Using Evolutionary Algorithms to Find Cache-Friendly Generalized Morton Layouts for Arrays
Stephen Nicholas Swatman, Ana-Lucia Varbanescu, Andy D. Pimentel, Andreas Salzburger, Attila Krasznahorkay
TL;DR
This work tackles the problem of cache-aware data layouts for multi-dimensional arrays by generalizing the Morton order into a large, searchable family of Morton-like layouts. It proposes a combinatorial representation of layouts and an evaluation framework based on cache-simulation to drive a genetic-algorithm search, with the fitness function defined as $F(I; A, H) = \frac{\mathrm{L1}_{hit}(I; A, H) + \mathrm{L1}_{miss}(I; A, H)}{\mathrm{L1}_{lat}(H) \cdot C(I; A, H)}$, correlating layout locality with expected performance.

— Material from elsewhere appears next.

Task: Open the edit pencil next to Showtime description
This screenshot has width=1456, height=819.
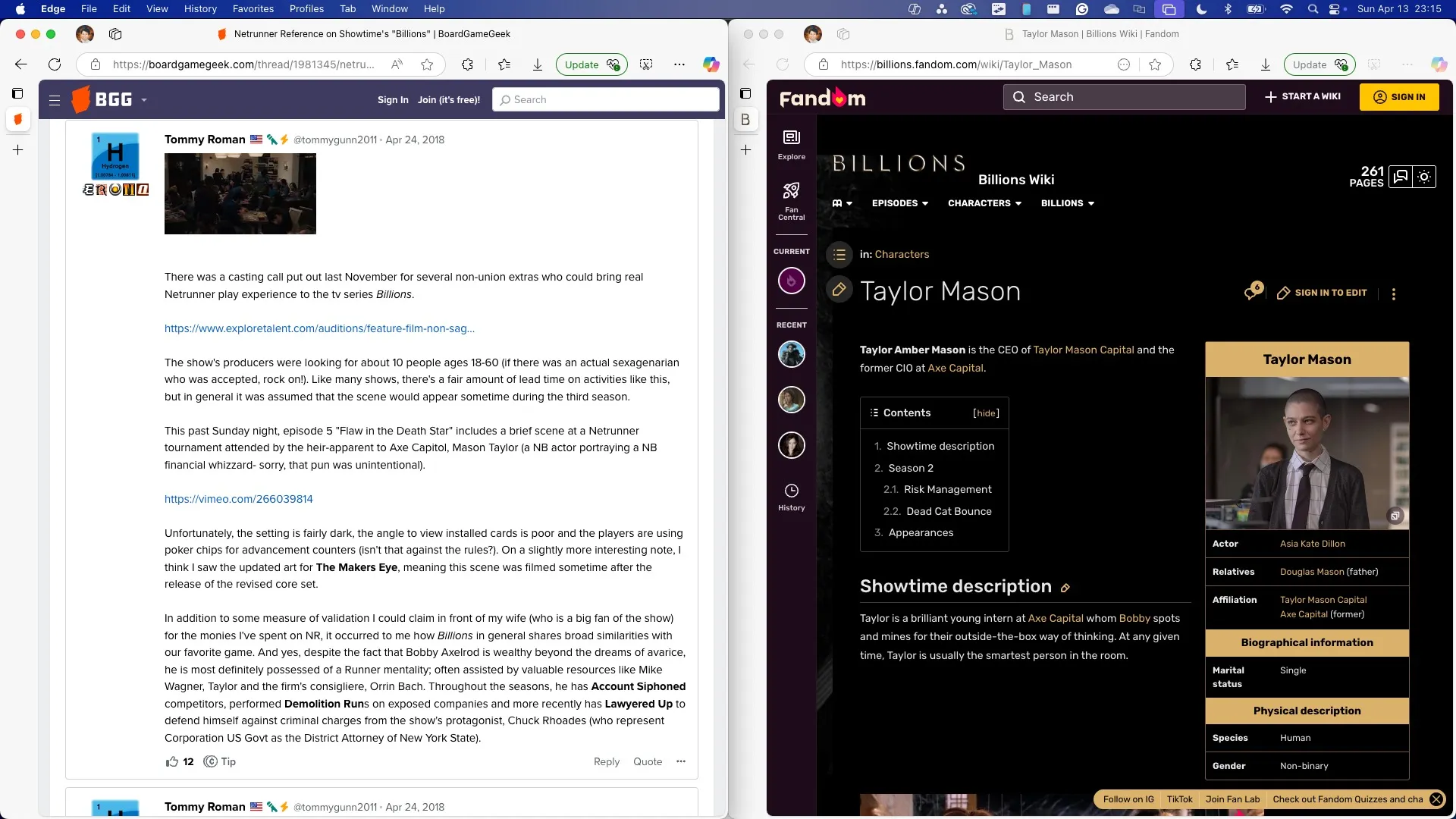Action: pyautogui.click(x=1066, y=588)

Through experiments on eight access patterns and two processors, the approach finds layouts that outperform canonical ones in several cases, achieving up to tenfold speedups in real hardware for certain patterns and architectures. The work demonstrates that automating layout discovery via evolutionary methods can yield substantial cache-related performance gains with minimal code changes, while acknowledging limitations of the simulation model and the need for broader validation. Future directions include multi-objective optimization across applications, more advanced evolutionary strategies, and extending the method to GPUs and other architectures.
Abstract
The layout of multi-dimensional data can have a significant impact on the efficacy of hardware caches and, by extension, the performance of applications. Common multi-dimensional layouts include the canonical row-major and column-major layouts as well as the Morton curve layout. In this paper, we describe how the Morton layout can be generalized to a very large family of multi-dimensional data layouts with widely varying performance characteristics. We posit that this design space can be efficiently explored using a combinatorial evolutionary methodology based on genetic algorithms. To this end, we propose a chromosomal representation for such layouts as well as a methodology for estimating the fitness of array layouts using cache simulation. We show that our fitness function correlates to kernel running time in real hardware, and that our evolutionary strategy allows us to find candidates with favorable simulated cache properties in four out of the eight real-world applications under consideration in a small number of generations. Finally, we demonstrate that the array layouts found using our evolutionary method perform well not only in simulated environments but that they can effect significant performance gains -- up to a factor ten in extreme cases -- in real hardware.